Poems, by H.L.V. Derozio is a book of poetry by Henry Louis Vivian Derozio, first published in Calcutta in 1827.

== Contents ==

=== "The Harp of India" ===
This sonnet is the first poem of the volume, coming directly after Derozio's preface, and serves to assert Derozio's presence as a poet. It is dated to March 1827. Derozio uses a conventional apostrophe to a harp (representing poetry), mourning India's recent loss of a poetic tradition and expressing hope that he might be able to revive it. The poem is an allusion to Thomas Moore's "Dear Harp of My Country," which Derozio quotes as an epigraph (cited as "Moore to the Harp of Erin") on the title page of his own Poems.

=== "Song of the Hindoostanee Minstrel" ===
This poem is now more usually referred to with the spelling "Hindustani". In Poems, it is dated to May 1827, and Derozio includes two footnotes to explain his references to surmah and a sitar.

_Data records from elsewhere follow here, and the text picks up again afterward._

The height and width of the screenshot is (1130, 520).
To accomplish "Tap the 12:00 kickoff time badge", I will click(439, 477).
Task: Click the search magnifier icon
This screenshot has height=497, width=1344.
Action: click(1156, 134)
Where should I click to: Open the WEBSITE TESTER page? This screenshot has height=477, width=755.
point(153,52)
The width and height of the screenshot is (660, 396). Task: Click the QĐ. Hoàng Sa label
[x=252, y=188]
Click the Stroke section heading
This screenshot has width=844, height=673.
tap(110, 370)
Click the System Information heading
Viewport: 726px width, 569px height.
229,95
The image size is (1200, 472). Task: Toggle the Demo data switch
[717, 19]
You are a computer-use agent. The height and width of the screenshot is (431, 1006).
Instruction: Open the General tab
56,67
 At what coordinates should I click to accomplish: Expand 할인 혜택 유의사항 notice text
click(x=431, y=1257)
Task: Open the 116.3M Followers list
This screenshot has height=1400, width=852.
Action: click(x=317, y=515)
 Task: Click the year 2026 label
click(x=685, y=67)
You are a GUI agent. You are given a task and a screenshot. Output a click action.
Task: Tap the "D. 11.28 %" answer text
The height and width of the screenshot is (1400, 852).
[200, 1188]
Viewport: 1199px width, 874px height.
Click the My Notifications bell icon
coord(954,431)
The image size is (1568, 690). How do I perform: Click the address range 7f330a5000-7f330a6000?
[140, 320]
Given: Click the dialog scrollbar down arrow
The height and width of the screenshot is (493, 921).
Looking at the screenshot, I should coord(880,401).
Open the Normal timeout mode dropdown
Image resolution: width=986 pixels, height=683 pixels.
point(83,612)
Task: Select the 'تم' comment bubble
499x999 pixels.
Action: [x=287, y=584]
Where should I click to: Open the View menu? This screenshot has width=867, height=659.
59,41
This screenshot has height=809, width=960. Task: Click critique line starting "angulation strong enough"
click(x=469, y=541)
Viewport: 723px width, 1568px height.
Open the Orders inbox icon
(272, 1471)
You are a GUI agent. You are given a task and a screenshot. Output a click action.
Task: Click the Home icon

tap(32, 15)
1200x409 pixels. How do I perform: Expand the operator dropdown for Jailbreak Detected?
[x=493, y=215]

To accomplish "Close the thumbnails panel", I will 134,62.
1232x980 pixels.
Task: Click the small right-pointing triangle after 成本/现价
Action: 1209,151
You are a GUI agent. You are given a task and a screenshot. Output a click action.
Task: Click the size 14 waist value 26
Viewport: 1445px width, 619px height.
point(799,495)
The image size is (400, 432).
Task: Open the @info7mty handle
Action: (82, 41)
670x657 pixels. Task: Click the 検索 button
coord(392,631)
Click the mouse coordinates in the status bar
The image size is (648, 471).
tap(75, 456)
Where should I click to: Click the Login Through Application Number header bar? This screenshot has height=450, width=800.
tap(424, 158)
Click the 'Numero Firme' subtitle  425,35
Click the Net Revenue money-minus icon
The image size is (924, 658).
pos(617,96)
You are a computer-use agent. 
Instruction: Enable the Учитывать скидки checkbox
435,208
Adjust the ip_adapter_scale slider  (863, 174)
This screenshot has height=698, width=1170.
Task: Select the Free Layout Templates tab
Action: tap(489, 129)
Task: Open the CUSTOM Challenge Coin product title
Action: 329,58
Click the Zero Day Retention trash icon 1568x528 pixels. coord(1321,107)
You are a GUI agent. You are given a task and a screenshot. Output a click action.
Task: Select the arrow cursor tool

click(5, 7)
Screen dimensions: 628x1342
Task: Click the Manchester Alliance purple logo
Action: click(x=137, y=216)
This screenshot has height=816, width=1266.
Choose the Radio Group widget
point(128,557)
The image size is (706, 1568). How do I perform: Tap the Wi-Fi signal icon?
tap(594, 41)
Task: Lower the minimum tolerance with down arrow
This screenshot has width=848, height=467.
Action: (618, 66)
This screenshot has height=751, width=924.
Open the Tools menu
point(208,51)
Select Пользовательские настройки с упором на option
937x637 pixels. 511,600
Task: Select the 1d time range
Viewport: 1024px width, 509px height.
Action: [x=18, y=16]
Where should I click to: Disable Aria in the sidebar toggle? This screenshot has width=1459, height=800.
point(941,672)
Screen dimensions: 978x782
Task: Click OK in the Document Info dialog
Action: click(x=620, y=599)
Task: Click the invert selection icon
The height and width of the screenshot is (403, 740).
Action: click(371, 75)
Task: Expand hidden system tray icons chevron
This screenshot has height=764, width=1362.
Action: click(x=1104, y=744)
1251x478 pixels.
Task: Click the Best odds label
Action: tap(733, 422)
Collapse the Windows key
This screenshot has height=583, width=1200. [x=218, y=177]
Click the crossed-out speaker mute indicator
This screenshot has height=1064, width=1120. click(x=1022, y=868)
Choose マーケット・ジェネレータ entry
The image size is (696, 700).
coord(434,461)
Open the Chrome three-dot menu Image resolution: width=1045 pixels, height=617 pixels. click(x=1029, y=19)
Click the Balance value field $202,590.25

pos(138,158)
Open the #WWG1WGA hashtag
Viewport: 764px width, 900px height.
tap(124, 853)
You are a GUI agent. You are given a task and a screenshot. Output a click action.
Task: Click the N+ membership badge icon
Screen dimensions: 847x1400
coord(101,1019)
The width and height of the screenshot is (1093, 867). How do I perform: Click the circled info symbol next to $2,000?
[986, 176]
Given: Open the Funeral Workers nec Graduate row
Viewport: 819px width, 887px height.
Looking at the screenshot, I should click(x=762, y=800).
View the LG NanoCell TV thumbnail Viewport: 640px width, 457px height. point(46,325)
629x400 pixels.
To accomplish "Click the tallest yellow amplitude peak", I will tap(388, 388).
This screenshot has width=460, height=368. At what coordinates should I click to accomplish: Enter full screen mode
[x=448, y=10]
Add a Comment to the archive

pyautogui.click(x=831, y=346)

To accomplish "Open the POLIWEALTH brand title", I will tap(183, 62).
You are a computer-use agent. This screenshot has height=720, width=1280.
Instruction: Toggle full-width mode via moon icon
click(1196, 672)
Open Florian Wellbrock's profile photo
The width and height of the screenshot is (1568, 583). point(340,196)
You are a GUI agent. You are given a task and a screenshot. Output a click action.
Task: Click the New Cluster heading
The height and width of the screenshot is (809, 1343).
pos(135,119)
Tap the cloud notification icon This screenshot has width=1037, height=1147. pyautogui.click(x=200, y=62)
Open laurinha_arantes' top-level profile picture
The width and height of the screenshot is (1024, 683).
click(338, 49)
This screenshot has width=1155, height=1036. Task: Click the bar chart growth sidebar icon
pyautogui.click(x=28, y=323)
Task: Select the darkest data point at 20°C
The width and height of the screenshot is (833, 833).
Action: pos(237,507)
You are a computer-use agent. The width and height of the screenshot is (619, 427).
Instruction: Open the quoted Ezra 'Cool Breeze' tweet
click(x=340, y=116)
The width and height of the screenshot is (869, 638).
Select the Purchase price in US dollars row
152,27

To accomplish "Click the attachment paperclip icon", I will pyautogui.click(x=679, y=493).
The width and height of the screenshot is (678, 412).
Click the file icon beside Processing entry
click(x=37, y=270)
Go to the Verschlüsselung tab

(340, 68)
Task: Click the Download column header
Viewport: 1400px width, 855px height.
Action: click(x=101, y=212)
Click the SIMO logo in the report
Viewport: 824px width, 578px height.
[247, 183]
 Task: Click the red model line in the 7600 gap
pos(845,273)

The poem is structured around three main points. First the speaker describes the beauty of his beloved (a Kashmiri girl). Next, he speaks about poverty. Finally, he assures his beloved that soon they will see better days. At the end of the poem the poet presents the optimistic picture in front of his beloved, he says that though the world may change, their love for each other will remain the same, and will continue to love each other till their end. The poem has been compared to the vision of the lovers in the poem "The Last Ride Together" by Robert Browning.